Word and element location data:
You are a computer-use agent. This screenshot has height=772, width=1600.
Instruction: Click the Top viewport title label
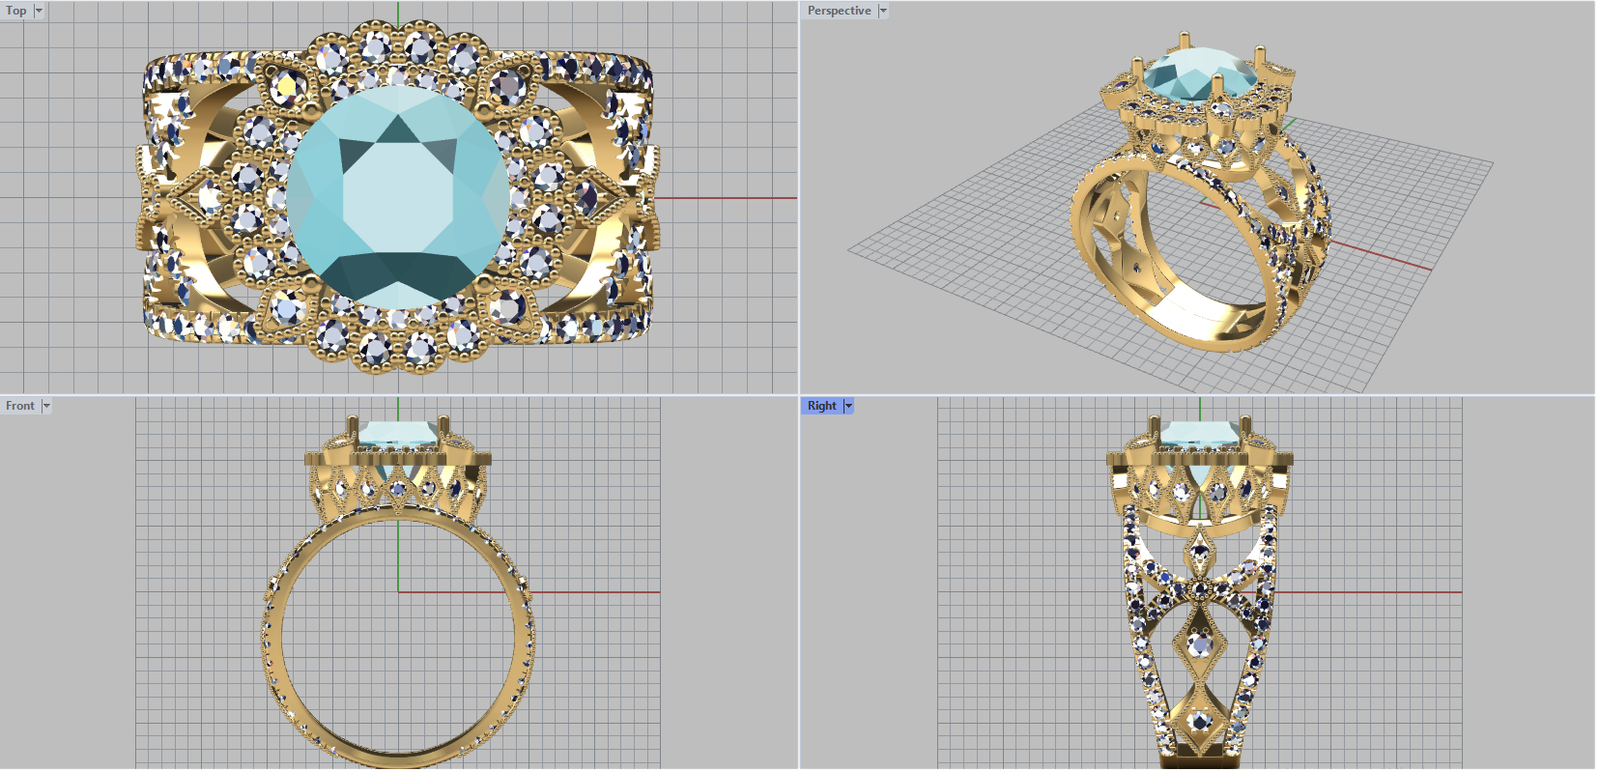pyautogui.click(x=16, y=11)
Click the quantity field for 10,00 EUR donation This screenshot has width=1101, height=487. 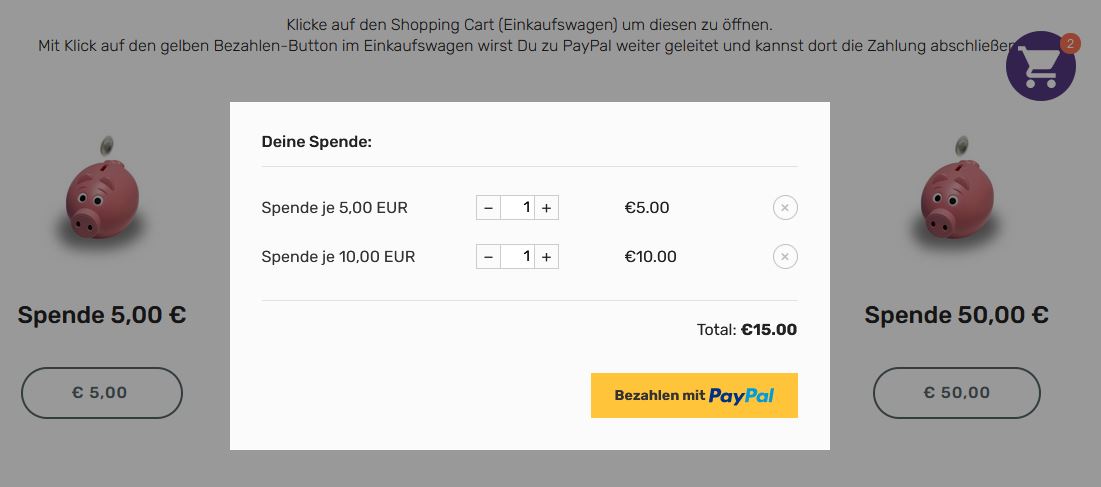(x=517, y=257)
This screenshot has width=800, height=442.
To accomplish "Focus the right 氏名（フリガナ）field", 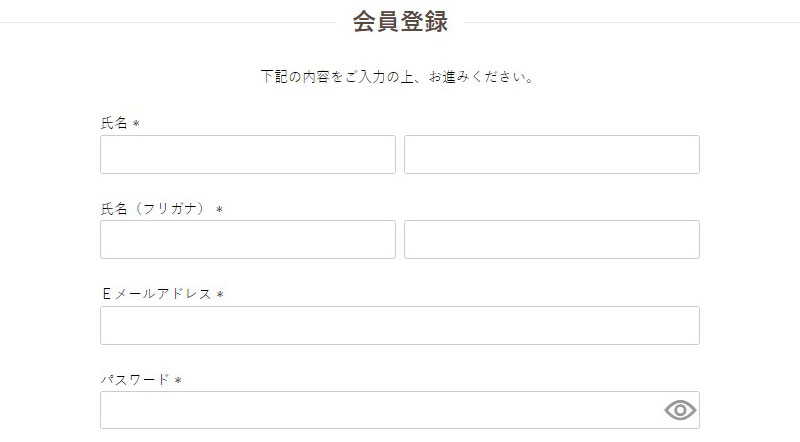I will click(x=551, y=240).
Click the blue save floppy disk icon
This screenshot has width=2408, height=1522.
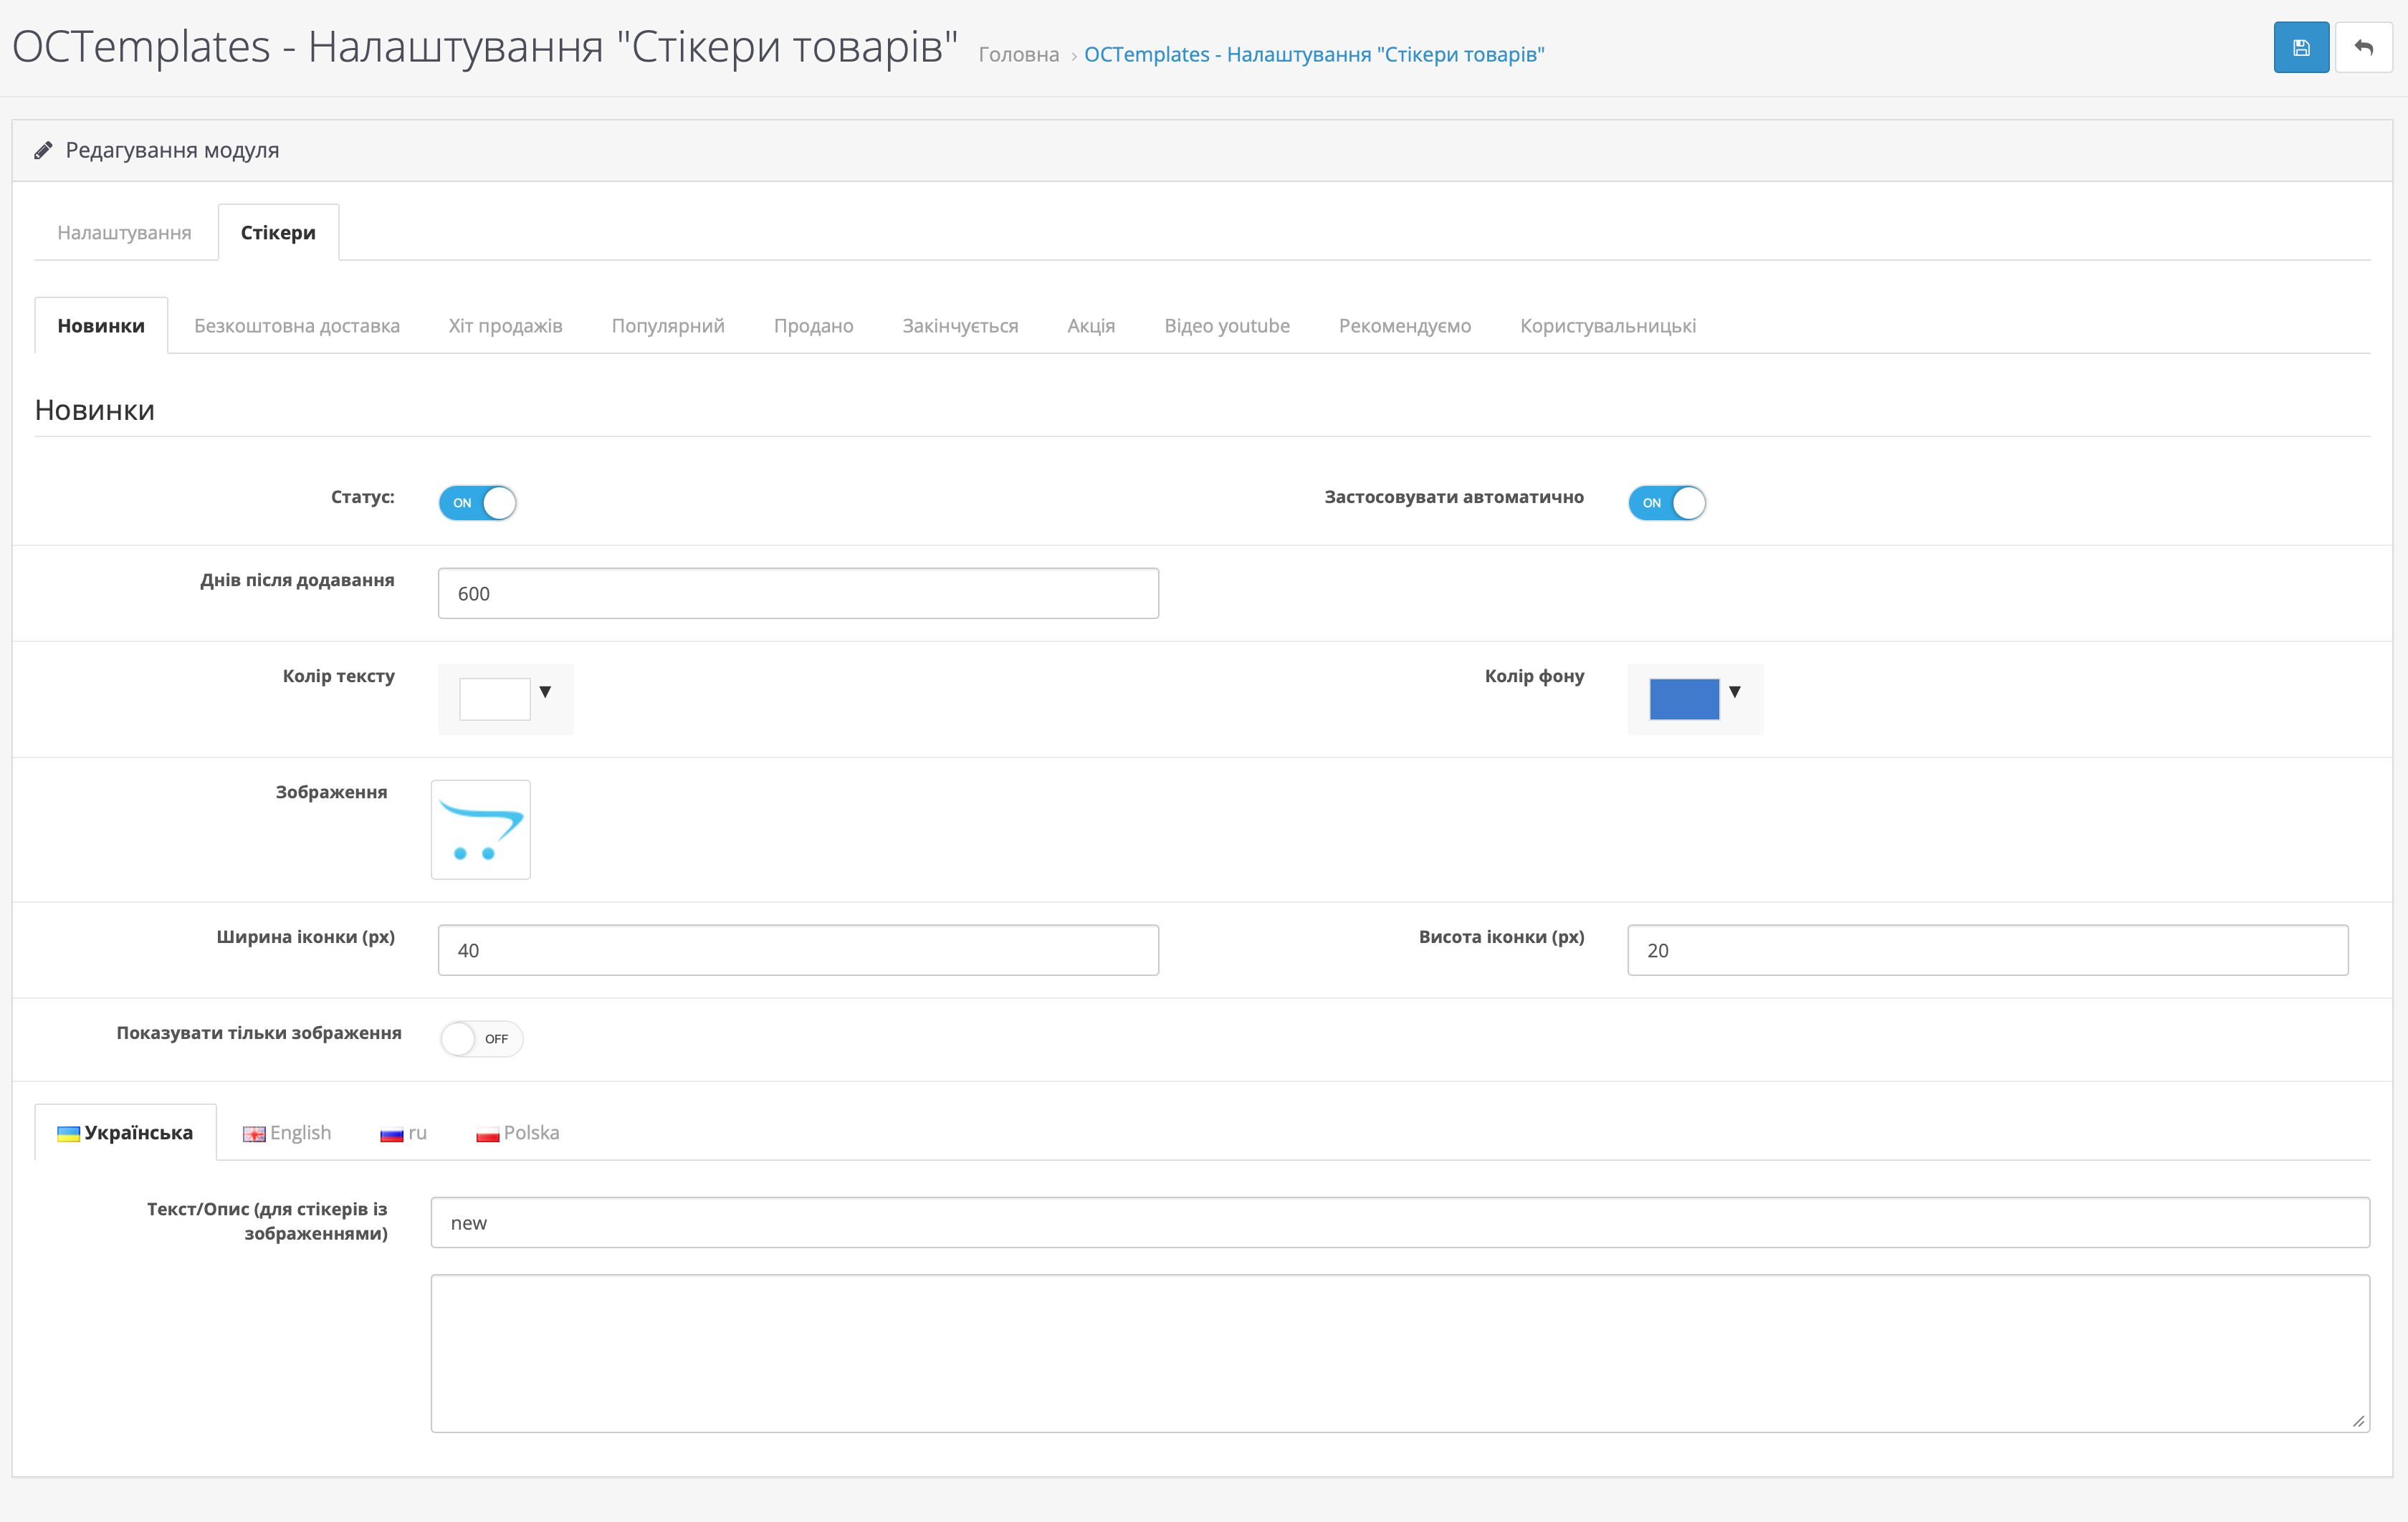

**Written task**. Extract, word for word, the stretch from the line containing "Click the blue save floppy disk icon" through the end of the material. Leave any pictures out of your answer.

**Written answer**.
Click the blue save floppy disk icon
This screenshot has width=2408, height=1522.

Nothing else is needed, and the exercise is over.